En-têtes énormes (beaucoup de cookies) → erreur « upstream sent too big header ». Augmentez proxy_buffer_size :

proxy_buffer_size 16k;

Gros JSON en réponse → agrandissez les buffers :

proxy_buffers 16 64k;

Cas où il faut couper le buffering

Server-Sent Events (SSE) : flux d’événements continu ; le buffering retarde le client :

location /events {
    proxy_pass http://backend;
    proxy_buffering off;
    proxy_cache off;
    proxy_read_timeout 86400s;
}

proxy_read_timeout 86400s (24 h) : connexion longue, pas de coupure par timeout.

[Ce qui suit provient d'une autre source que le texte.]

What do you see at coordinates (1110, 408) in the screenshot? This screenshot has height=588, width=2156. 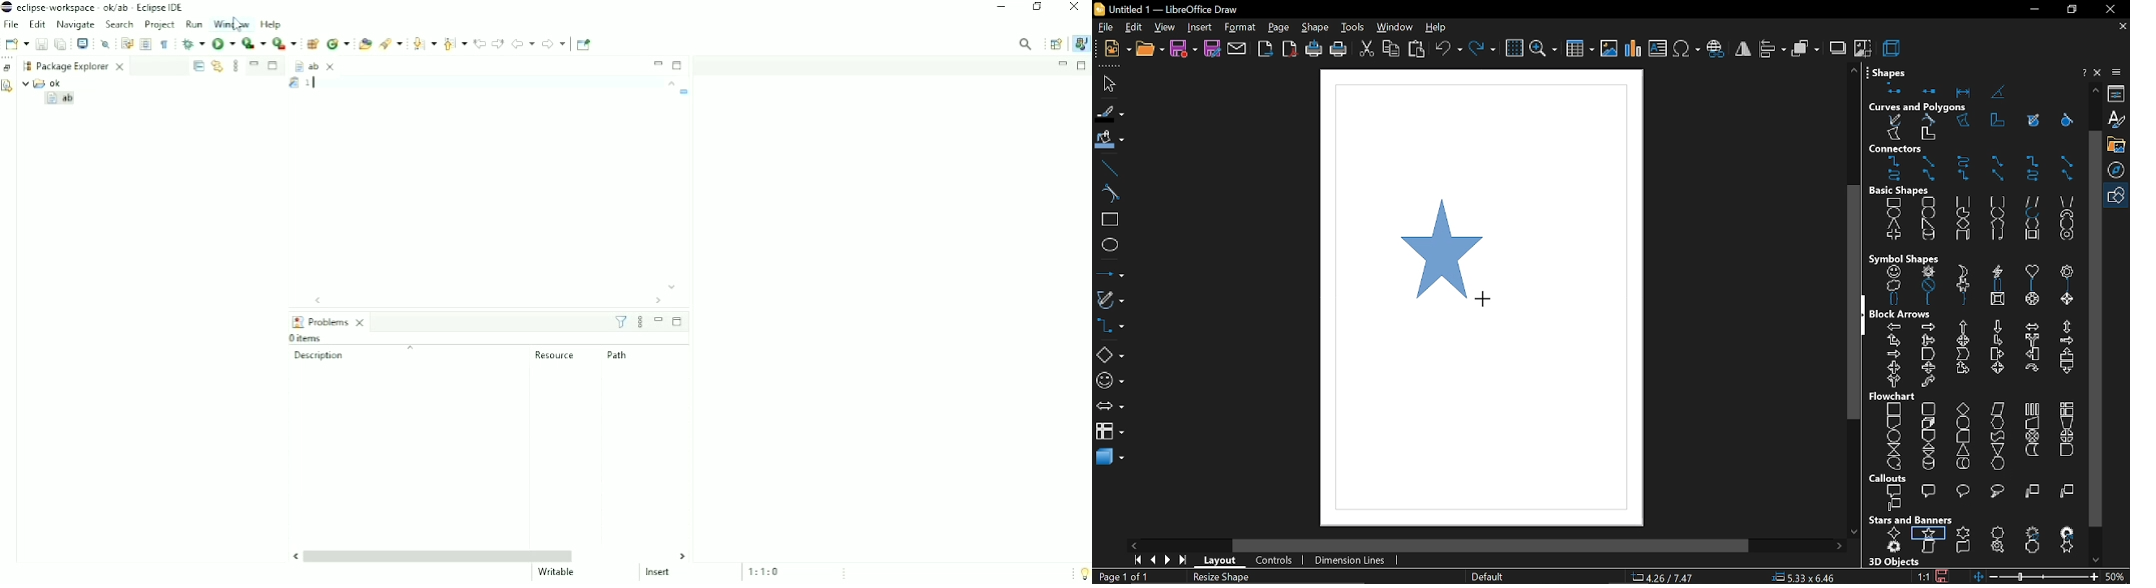 I see `arrows` at bounding box center [1110, 408].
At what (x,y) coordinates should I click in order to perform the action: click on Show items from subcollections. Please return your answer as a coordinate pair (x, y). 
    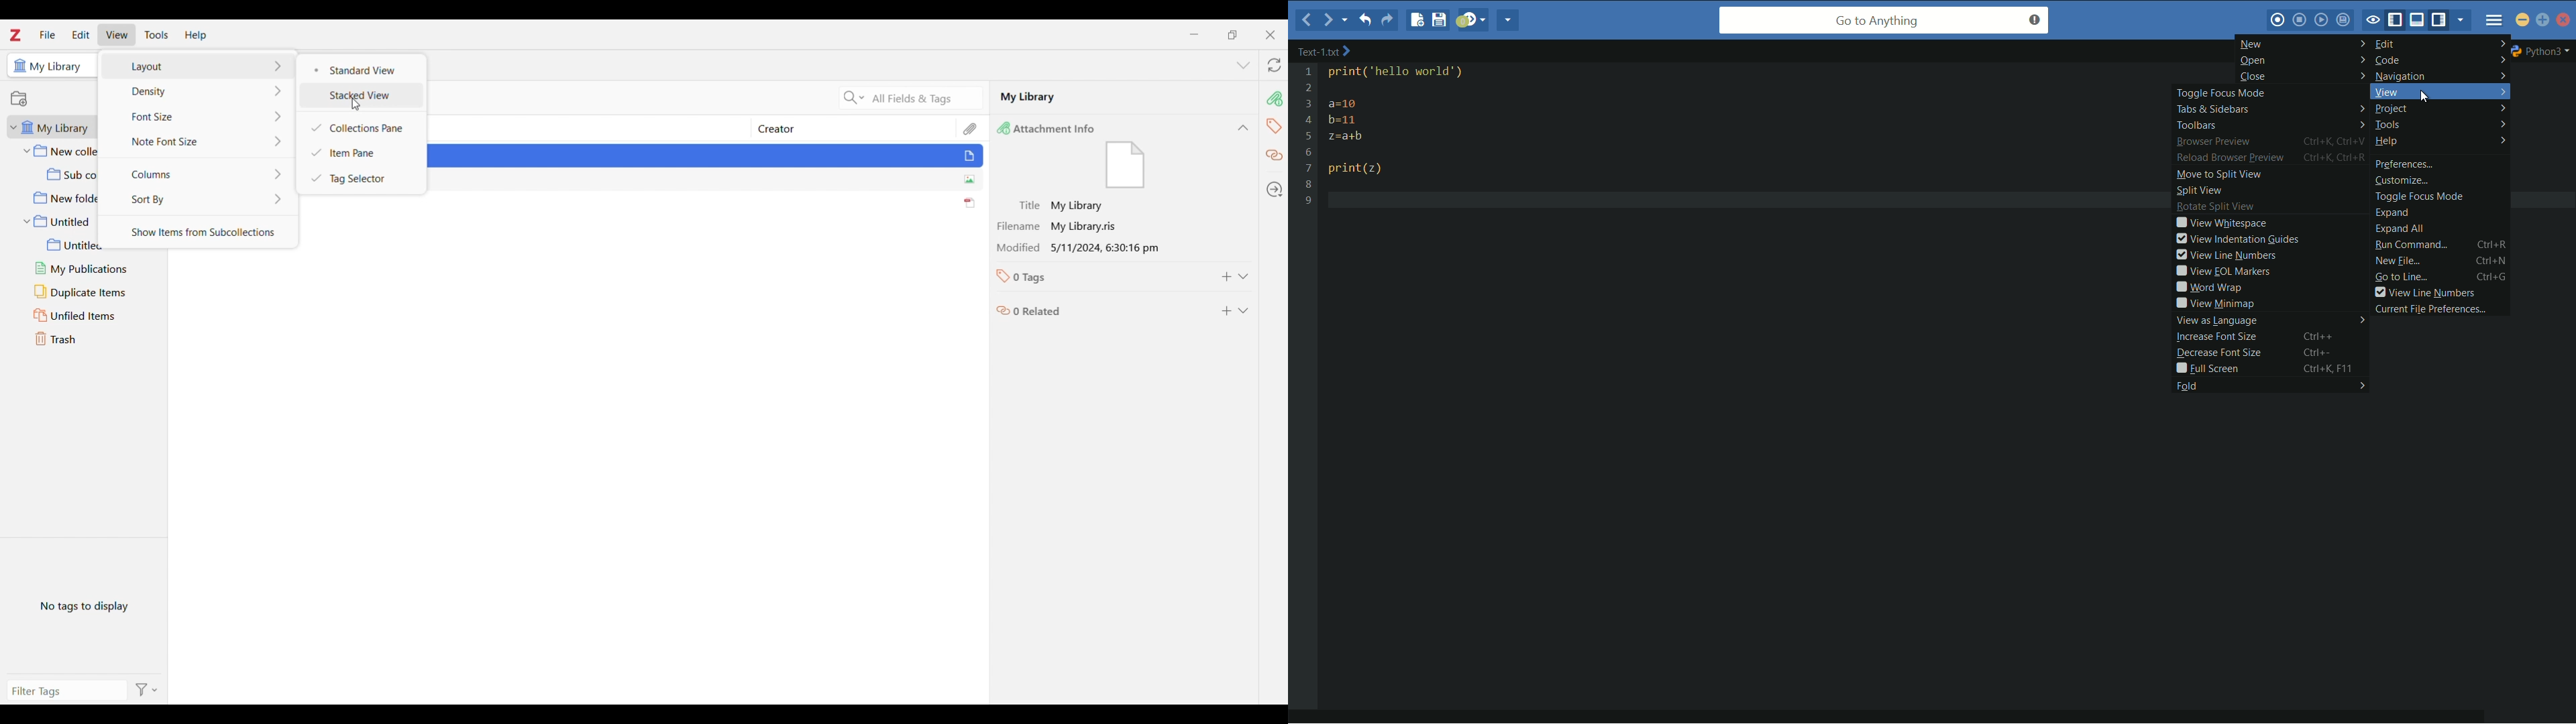
    Looking at the image, I should click on (201, 231).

WebSocket : communication bidirectionnelle temps réel :

location /ws {
    proxy_pass http://backend;
    proxy_buffering off;
    proxy_http_version 1.1;
    proxy_set_header Upgrade $http_upgrade;
    proxy_set_header Connection "upgrade";
    proxy_read_timeout 86400s;
}

Upload volumineux : 1 Go côté client ; tout bufferiser avant forward → explosion RAM. Désactivez le buffering requête :

location /upload {
    proxy_pass http://backend;
    proxy_request_buffering off;
    client_max_body_size 1G;
}

proxy_request_buffering off : transfert en flux, réception et envoi simultanés.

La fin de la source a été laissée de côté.